=== What the task requires ===
Reproduce every line of the listing below verbatim, omitting the pictures from your answer.

Begin Records for this task

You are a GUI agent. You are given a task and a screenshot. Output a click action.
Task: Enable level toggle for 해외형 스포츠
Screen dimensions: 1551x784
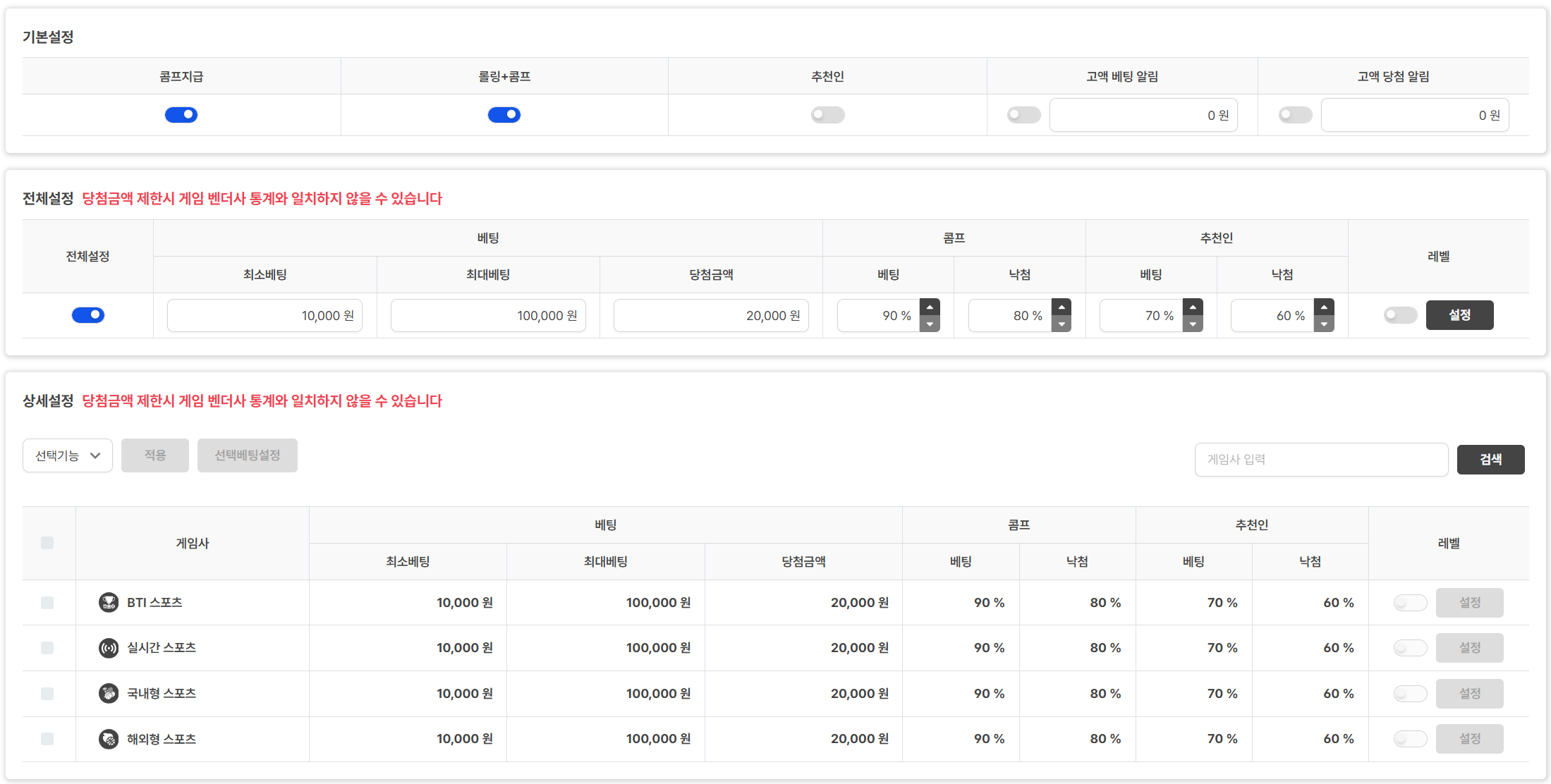click(x=1410, y=739)
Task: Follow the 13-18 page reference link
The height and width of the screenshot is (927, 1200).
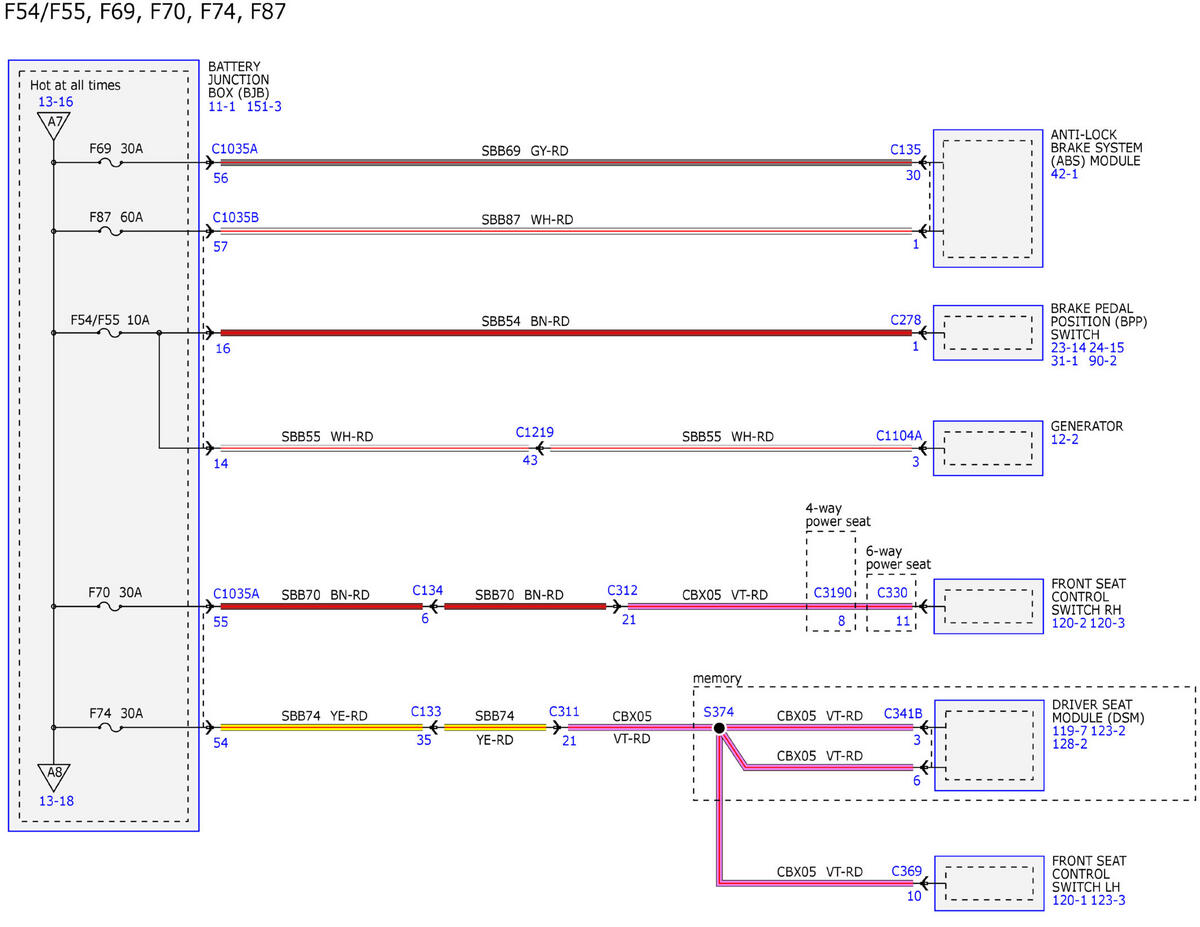Action: point(55,800)
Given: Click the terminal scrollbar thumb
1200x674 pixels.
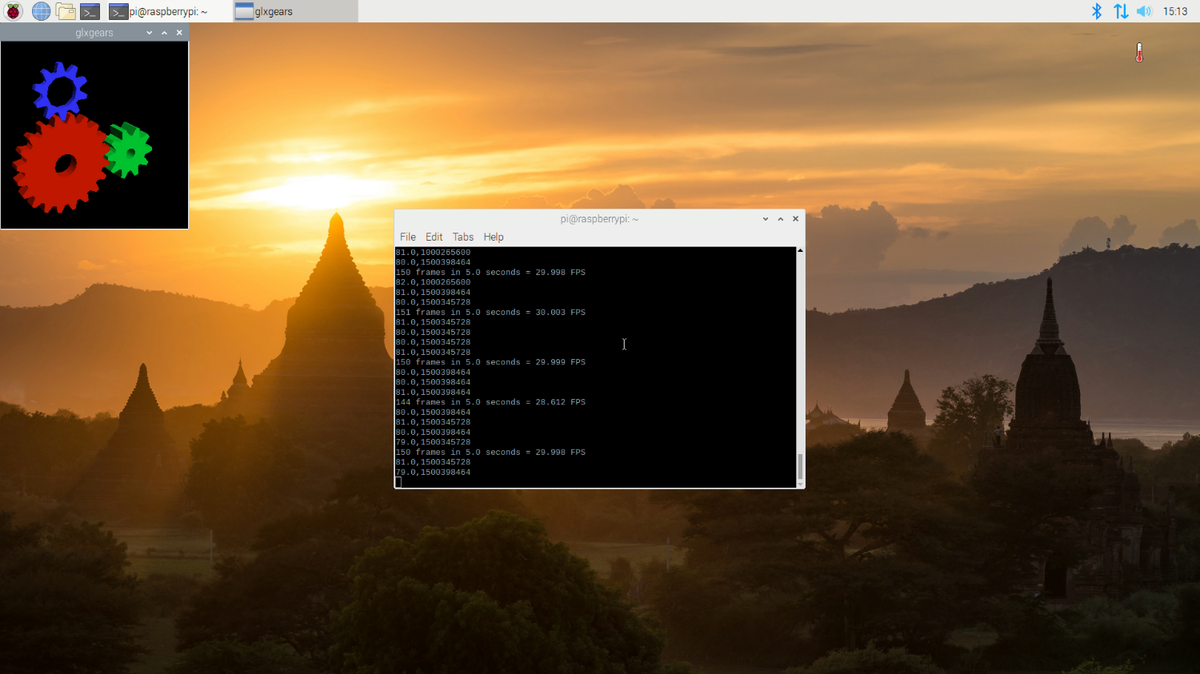Looking at the screenshot, I should coord(799,466).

End Records for this task

=== Task answer ===
You are a GUI agent. You are given a task and a screenshot. Output a click action.
Task: Enable level toggle for 해외형 스포츠
Screen dimensions: 1551x784
click(x=1410, y=739)
Task: Follow the 13-18 page reference link
The height and width of the screenshot is (927, 1200).
Action: point(55,800)
Given: Click the terminal scrollbar thumb
1200x674 pixels.
Looking at the screenshot, I should coord(799,466).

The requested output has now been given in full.